Both DataFrames are grouped together with union (which is equivalent to UNION ALL in SQL), creating the 3rd and final DataFrame. Inline row comments represent what the final result should look like:

df_upsert = df.union(df_new)
df_upsert.show()
+---+--------+---+------+-------------------+
| id|    name|age|salary| last_modified_date|
+---+--------+---+------+-------------------+
|  1|    John| 30|  1000|2019-08-01 00:00:00| #remove
|  2|   Peter| 35|  1500|2019-08-02 00:00:00| #remove
|  3|    Gabe| 21|   800|2019-08-03 00:00:00| #remove
|  4|   Oscar| 29|  2000|2019-08-04 00:00:00| #keep
|  5|    Anna| 20|  1200|2019-08-05 00:00:00| #keep
|  1|    John| 30|  3000|2019-08-12 00:00:00| #keep
|  2|   Peter| 35|  3500|2019-08-12 00:00:00| #keep
|  3|    Gabe| 21|   800|2019-08-12 00:00:00| #keep
|  6|Patricia| 40|  2500|2019-08-12 00:00:00| #keep
+---+--------+---+------+-------------------+

As mentioned earlier, a primary key and a last modified date field are necessary to make this work. In this example, I have ‘id’ and ‘last_modified_date’.

# Set primary keys of dataframe
# It could also be a composite primary key, hence the list (e.g ['id1','id2','id3'])
primary_keys = ['id']

# Partition dataset by primary key and order by the date field
# This step will group duplicated IDs together, putting the latest (date) on top
w = Window.partitionBy(*primary_keys).orderBy(desc('last_modified_date'))

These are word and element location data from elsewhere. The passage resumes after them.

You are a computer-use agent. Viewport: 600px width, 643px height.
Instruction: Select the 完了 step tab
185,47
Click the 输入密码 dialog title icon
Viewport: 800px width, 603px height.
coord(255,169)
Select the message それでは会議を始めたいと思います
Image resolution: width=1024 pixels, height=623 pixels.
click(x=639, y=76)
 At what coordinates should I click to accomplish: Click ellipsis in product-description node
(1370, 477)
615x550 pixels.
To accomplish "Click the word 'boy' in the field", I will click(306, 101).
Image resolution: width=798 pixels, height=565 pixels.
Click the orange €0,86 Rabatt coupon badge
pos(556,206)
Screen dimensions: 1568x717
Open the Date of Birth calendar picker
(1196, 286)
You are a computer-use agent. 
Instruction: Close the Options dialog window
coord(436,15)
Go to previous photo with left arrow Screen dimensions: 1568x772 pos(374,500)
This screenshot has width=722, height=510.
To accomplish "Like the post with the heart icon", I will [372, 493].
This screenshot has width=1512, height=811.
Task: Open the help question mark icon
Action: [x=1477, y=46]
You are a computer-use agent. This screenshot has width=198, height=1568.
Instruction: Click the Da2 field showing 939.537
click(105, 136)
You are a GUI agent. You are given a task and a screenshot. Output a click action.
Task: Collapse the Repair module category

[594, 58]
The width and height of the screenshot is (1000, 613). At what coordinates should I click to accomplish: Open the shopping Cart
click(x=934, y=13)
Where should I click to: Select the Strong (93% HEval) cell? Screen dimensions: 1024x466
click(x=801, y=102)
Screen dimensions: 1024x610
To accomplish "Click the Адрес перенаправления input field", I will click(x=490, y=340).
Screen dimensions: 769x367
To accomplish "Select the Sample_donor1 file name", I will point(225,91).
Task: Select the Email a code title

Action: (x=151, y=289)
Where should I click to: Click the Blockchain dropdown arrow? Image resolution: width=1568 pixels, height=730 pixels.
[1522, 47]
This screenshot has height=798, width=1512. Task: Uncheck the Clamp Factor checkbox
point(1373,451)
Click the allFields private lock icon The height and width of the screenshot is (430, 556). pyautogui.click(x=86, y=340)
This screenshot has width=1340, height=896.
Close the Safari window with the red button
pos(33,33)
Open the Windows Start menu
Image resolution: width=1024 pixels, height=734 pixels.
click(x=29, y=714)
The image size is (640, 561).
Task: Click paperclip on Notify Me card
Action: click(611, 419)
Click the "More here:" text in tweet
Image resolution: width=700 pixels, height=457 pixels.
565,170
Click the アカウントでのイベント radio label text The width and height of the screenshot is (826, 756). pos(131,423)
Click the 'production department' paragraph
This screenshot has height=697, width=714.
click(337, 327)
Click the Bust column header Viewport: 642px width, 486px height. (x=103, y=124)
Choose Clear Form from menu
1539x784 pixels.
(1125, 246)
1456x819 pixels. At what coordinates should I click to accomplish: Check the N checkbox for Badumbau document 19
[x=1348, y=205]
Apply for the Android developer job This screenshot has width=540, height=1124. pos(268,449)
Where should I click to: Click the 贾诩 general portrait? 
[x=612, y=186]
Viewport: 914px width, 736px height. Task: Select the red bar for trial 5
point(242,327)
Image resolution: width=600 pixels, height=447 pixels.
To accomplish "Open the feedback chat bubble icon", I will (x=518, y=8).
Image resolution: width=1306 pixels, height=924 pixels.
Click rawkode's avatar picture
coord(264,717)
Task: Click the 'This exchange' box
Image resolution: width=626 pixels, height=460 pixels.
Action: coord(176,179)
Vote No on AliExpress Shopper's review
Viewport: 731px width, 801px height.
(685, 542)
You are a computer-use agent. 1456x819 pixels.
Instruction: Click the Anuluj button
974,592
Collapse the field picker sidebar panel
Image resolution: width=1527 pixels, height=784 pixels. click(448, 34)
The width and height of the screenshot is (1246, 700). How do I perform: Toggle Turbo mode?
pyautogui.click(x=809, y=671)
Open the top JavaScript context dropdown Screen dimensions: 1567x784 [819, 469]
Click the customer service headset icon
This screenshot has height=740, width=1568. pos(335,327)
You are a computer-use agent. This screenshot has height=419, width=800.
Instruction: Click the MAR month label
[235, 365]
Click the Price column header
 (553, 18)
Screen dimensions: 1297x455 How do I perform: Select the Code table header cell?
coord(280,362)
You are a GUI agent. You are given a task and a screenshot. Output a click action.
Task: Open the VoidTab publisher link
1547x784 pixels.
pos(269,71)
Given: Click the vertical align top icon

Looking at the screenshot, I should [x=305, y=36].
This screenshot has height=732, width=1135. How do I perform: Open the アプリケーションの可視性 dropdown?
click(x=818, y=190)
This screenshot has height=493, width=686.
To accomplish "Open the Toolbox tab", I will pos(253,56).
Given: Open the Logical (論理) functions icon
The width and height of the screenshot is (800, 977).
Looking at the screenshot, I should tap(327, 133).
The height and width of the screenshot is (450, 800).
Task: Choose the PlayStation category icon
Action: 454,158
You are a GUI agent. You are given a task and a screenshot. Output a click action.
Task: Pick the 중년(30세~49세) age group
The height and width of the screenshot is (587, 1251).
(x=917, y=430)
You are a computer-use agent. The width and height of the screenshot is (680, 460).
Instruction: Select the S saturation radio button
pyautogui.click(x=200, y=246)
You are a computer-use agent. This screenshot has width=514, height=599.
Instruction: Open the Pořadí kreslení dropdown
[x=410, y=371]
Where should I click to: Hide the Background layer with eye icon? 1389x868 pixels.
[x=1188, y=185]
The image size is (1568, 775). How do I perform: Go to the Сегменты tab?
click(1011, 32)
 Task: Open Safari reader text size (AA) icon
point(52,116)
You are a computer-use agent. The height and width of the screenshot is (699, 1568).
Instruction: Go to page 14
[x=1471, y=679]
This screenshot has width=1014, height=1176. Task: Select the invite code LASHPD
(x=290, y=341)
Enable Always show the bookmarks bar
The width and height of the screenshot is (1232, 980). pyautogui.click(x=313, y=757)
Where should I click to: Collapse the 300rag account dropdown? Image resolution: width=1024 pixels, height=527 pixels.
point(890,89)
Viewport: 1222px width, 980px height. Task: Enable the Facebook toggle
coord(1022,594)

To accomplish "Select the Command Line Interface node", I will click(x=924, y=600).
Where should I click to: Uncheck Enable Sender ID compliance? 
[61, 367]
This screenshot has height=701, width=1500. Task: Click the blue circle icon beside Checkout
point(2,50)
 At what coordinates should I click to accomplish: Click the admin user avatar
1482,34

Now, a temporary column ‘_row_number’ is created using the window created above. Note how the DataFrame looks like, with the primary key ‘id’ grouped together and ordered by ‘last_modified_date’ (descending):

df_upsert = df_upsert.withColumn("_row_number", row_number().over(w))
df_upsert.show()

+---+--------+---+------+-------------------+-----------+
| id|    name|age|salary| last_modified_date|_row_number|
+---+--------+---+------+-------------------+-----------+
|  1|    John| 30|  3000|2019-08-12 00:00:00|          1| #keep
|  1|    John| 30|  1000|2019-08-01 00:00:00|          2| #remove
|  6|Patricia| 40|  2500|2019-08-12 00:00:00|          1| #keep
|  3|    Gabe| 21|   800|2019-08-12 00:00:00|          1| #keep
|  3|    Gabe| 21|   800|2019-08-03 00:00:00|          2| #remove
|  5|    Anna| 20|  1200|2019-08-05 00:00:00|          1| #keep
|  4|   Oscar| 29|  2000|2019-08-04 00:00:00|          1| #keep
|  2|   Peter| 35|  3500|2019-08-12 00:00:00|          1| #keep
|  2|   Peter| 35|  1500|2019-08-02 00:00:00|          2| #remove
+---+--------+---+------+-------------------+-----------+

The final step is to filter the DataFrame, keeping only ‘_row_number’ = 1, since it represents a newer record. The ‘_row_number’ column is then removed since it’s not needed anymore, and we have our final and desired dataset!

df_upsert = df_upsert.where(df_upsert._row_number == 1).drop("_row_number")
df_upsert.orderBy('id').show()

+---+--------+---+------+-------------------+
| id|    name|age|salary| last_modified_date|
+---+--------+---+------+-------------------+
|  1|    John| 30|  3000|2019-08-12 00:00:00|
|  2|   Peter| 35|  3500|2019-08-12 00:00:00|
|  3|    Gabe| 21|   800|2019-08-12 00:00:00|
|  4|   Oscar| 29|  2000|2019-08-04 00:00:00|
|  5|    Anna| 20|  1200|2019-08-05 00:00:00|
|  6|Patricia| 40|  2500|2019-08-12 00:00:00|
+---+--------+---+------+-------------------+

And that’s how you perform an upsert using PySpark, or at least that’s how I managed it. If there is another, better way, please let me know.